Repeat exactly the line that contains "This screenshot has width=1152, height=648." and every line after it, down to the last line of the entries below. Do not include pictures.

# [Records]

──────

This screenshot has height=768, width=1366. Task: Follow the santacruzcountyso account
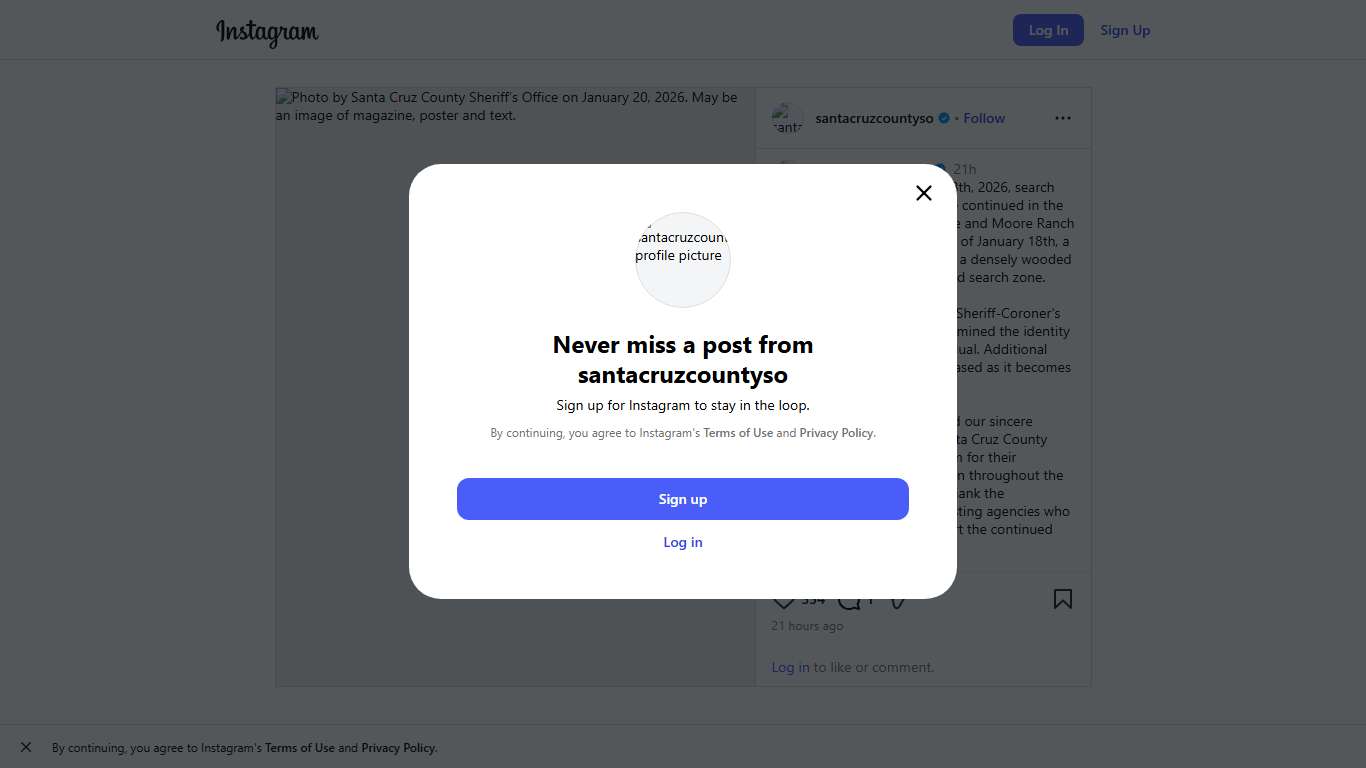984,118
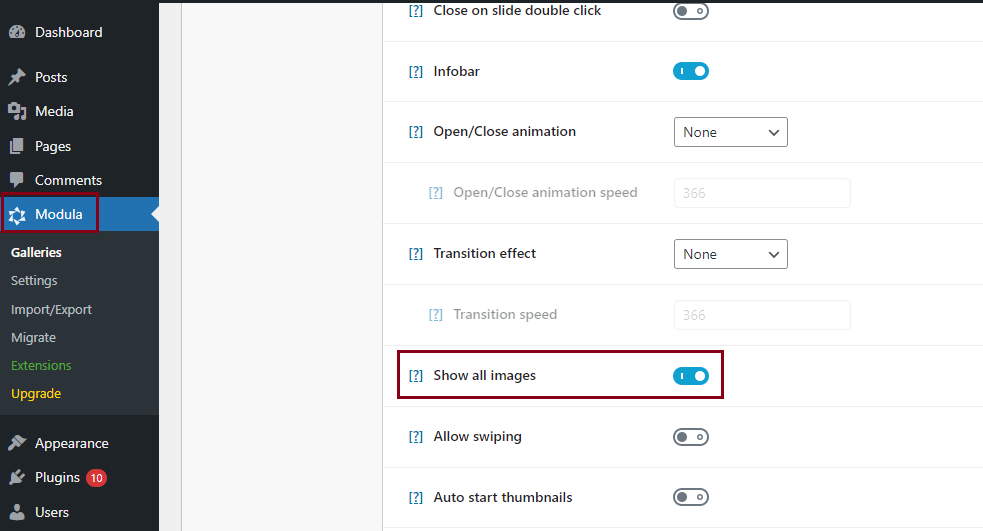Screen dimensions: 983x531
Task: Open the Dashboard gauge icon
Action: tap(18, 32)
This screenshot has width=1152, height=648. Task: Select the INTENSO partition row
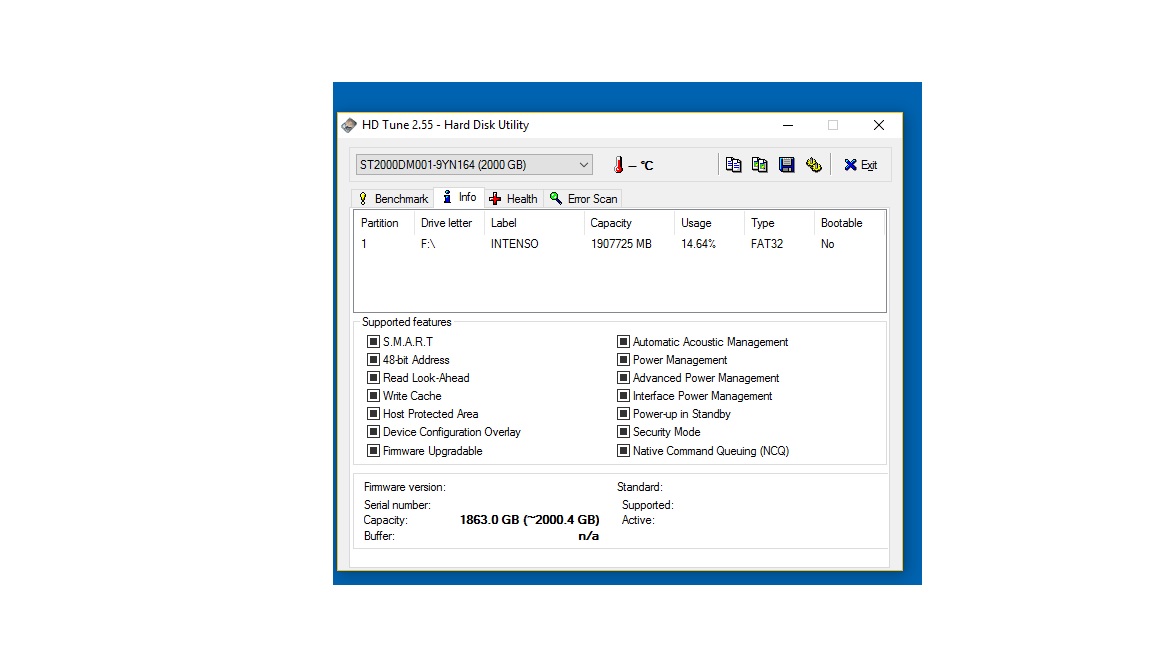(x=514, y=244)
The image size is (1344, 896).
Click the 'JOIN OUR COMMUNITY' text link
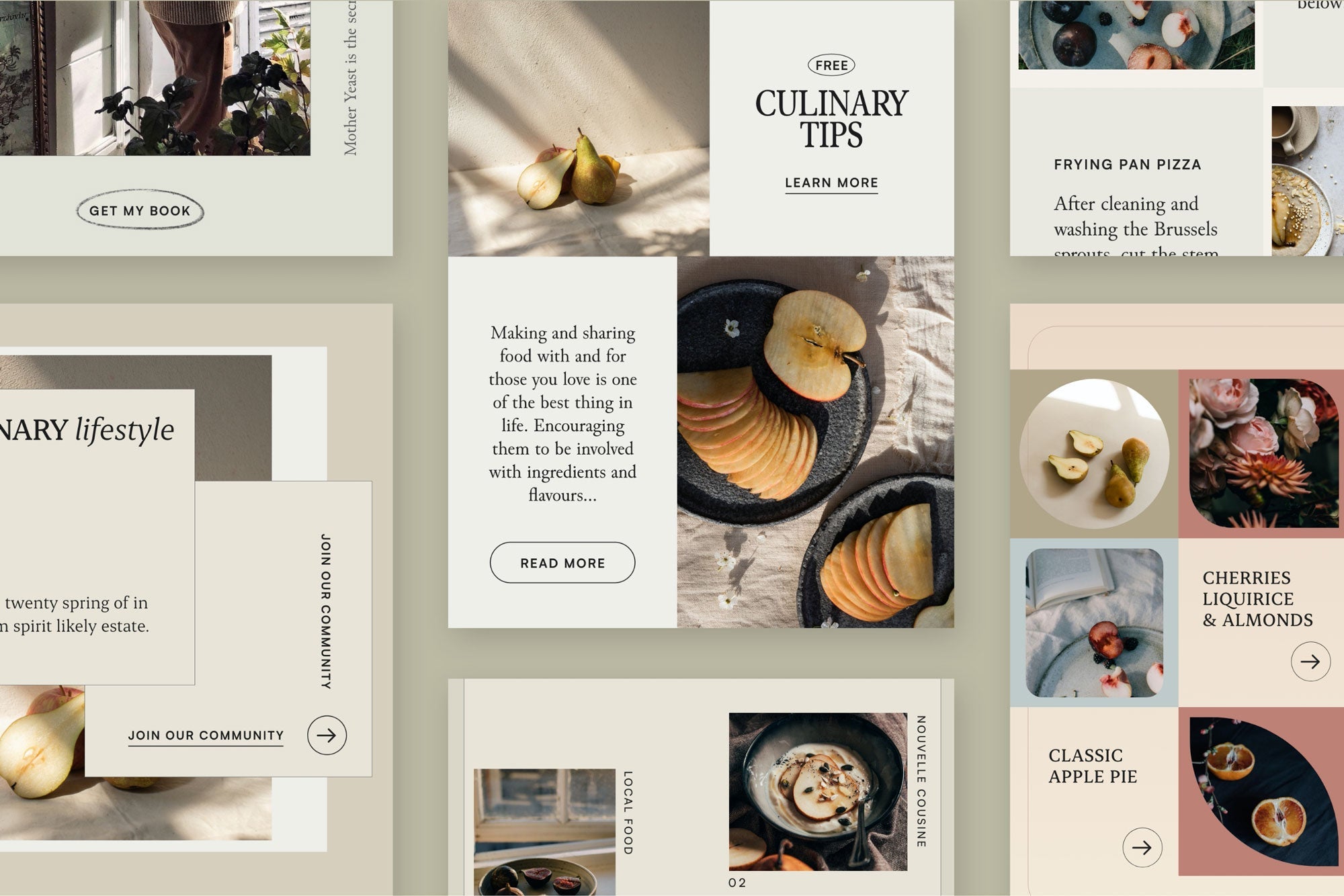point(205,735)
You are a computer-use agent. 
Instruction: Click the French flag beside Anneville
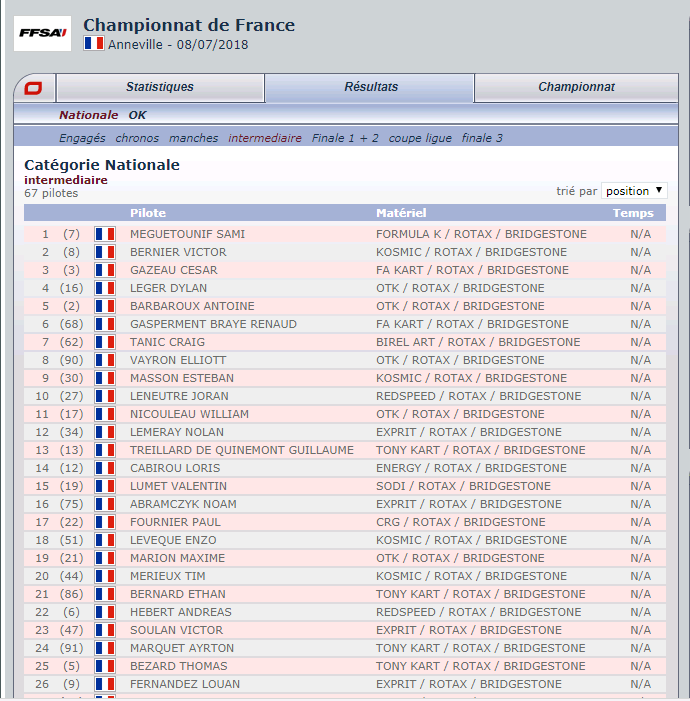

──────

# [Result for this task]
This screenshot has width=1152, height=648. Task: Select the INTENSO partition row
(x=514, y=244)
The image size is (1344, 896).
Click the 'JOIN OUR COMMUNITY' text link
point(205,735)
You are a computer-use agent. 
Instruction: Click the French flag beside Anneville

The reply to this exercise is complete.